- Born: May 10, 1921 Lynchburg, Virginia, U.S.
- Died: April 9, 2020 (aged 98) Lynchburg, Virginia, U.S.
- Other name: Helen McGehee Umaña
- Occupations: Dancer, dance educator

= Helen McGehee =

American dancer (1921–2020)

Helen Gray McGehee Umaña (May 10, 1921 – April 9, 2020) was an American dancer, choreographer, and dance educator associated with Martha Graham and the Juilliard School.

==Early life and education==
McGehee was born in Lynchburg, Virginia, the daughter of William Gibson McGehee and Helen Gray Mahood McGehee. Her mother was an artist and her father was in manufacturing. She graduated from E. C. Glass High School in 1938, and from Randolph-Macon Woman's College in 1942. At Randolph-Macon, she majored in Latin and Greek, but also won first prize in German Club, for a map she made. She was a member of Phi Beta Kappa. She took a dance class with Martha Graham in the summer of 1941, and was head of the modern dance troupe at Randolph-Macon.
==Career==
After college, McGehee moved to New York City to join the Martha Graham Dance Company. She toured as a dancer in Europe, Asia, and the Middle East, and starred in the company's productions of Clytemnestra (as Electra), Deaths and Entrances, Appalachian Spring, Every Soul is a Circus, Dark Meadow, Acrobats of God, Phaedra, Archaic Hours, Judith, Errand into the Maze, Diversion of Angels , Night Journey, Canticle for Innocent Comedians, and Cave of the Heart. She also designed costumes for Clytemnestra (1958), and One Gaudy Night (1961). She was described by Clive Barnes as "intense as a flickering flame" in a 1968 review.

From 1951 to 1982, McGehee taught in the dance program at the Juilliard School. A Juilliard she staged dance programs including I Am the Gate, El Retablo de Maese Pedro, and Changes. She choreographed After Possession, Yarn, Suspended Path, Ceremonies of Remembrance, and a production of The Oresteia starring Judith Anderson. She also taught at Harvard Summer Dance Center. She appeared in several performances in Greece in 1965. In 1976 she was a guest artist-in-residence at Florida State University.

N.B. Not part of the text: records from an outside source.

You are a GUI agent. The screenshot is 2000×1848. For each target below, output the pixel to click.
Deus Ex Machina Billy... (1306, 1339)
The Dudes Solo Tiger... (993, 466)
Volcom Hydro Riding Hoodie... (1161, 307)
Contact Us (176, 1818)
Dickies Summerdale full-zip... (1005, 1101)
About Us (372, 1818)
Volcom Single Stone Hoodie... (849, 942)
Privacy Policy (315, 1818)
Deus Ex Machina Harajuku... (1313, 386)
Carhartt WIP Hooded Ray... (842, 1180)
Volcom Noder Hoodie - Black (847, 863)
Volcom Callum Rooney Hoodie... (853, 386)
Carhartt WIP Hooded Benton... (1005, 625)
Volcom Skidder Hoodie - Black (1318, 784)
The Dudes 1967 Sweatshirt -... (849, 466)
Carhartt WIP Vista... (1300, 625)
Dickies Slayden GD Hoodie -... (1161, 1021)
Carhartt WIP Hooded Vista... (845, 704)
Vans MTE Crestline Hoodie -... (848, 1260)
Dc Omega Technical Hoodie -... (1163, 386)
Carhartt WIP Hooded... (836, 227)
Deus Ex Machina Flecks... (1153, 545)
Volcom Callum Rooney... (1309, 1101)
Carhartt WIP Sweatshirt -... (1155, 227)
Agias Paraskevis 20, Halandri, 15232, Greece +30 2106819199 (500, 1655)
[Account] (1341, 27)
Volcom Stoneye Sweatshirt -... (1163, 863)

In 1971 McGehee founded a visiting artists' program at Randolph-Macon. In 2008, she organized an exhibit at the Virginia Historical Society, A Creative Dynasty: Four Generations of Virginia Women, featuring works by herself, her mother, her grandmother Sallie Lee Blount Mahood, and her great-grandmother Julia Anne Morrison Blount, all artists.'
==Publications==
- Helen McGehee: Dancer
- To Be a Dancer (1974, documentary film, made by her husband)
- "Working for Martha Graham" (1985)
- "The Technique of Martha Graham" (1993)
==Personal life==
McGehee married Colombian artist Rafael Alfonso Umaña Mendez in 1950. They lived in Paris and New York City, before retiring to Lynchburg together in 1978. Her husband died in 1994, and she died in April 2020, at the age of 98, in Lynchburg.